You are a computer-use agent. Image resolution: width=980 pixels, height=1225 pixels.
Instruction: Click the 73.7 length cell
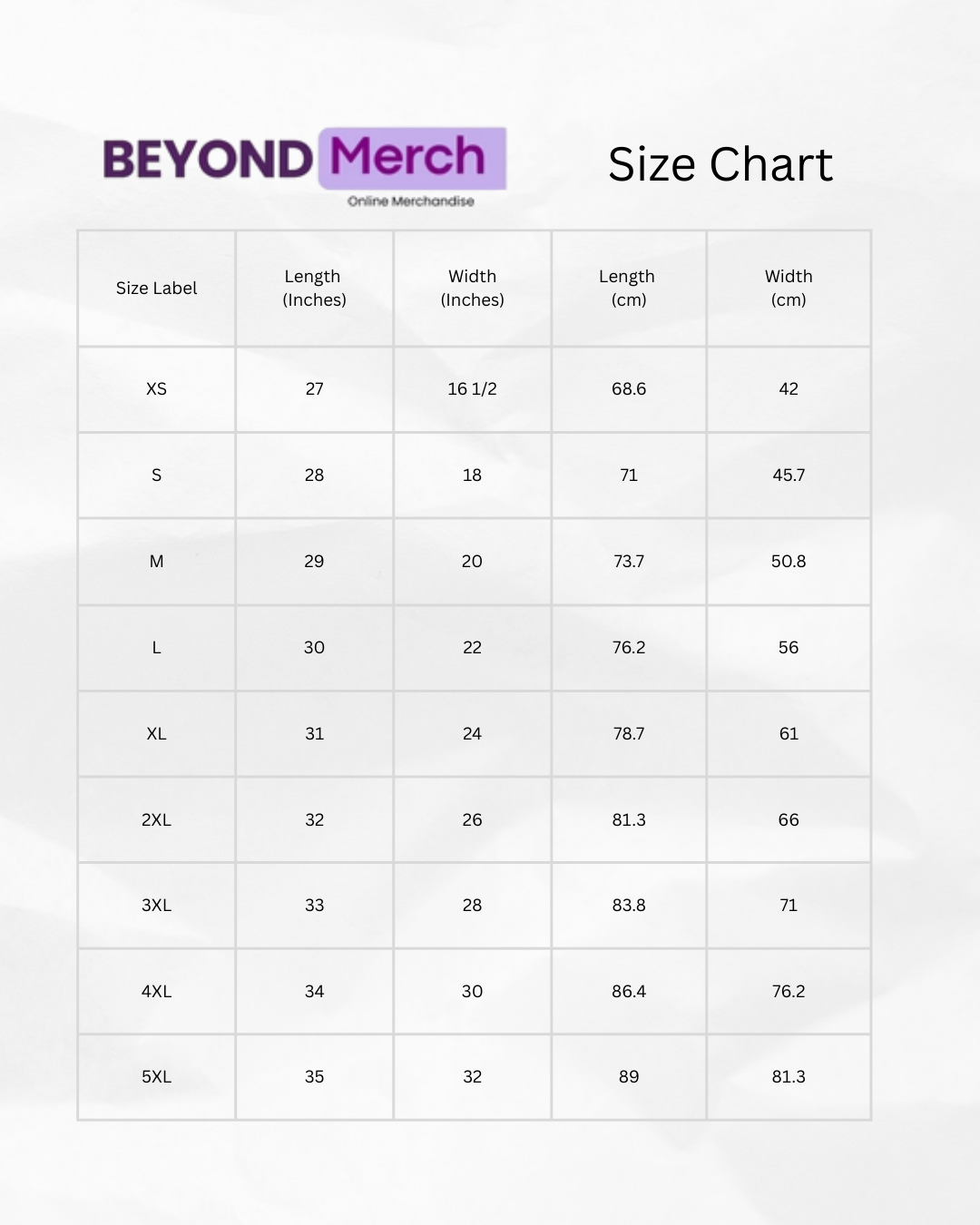click(x=628, y=562)
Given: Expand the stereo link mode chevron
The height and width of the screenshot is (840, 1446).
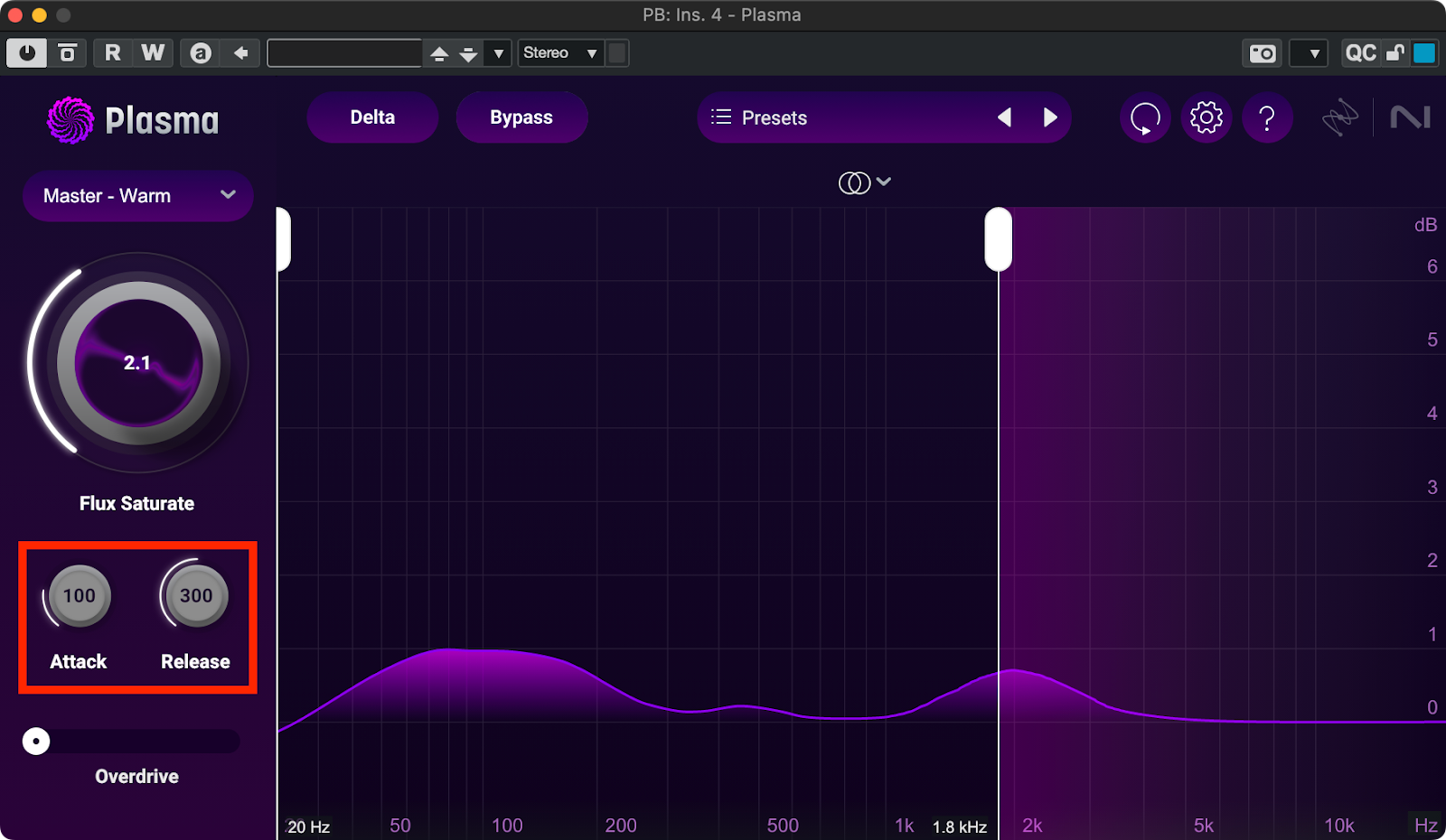Looking at the screenshot, I should pos(883,182).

## The problem:
Starting at the line with "Instruction: Click the 73.7 length cell", transcribe the listing above exactly through its last line. No picture belongs in the transcription.

## Output below:
Instruction: Click the 73.7 length cell
click(x=628, y=562)
Given: Expand the stereo link mode chevron
The height and width of the screenshot is (840, 1446).
Looking at the screenshot, I should pos(883,182).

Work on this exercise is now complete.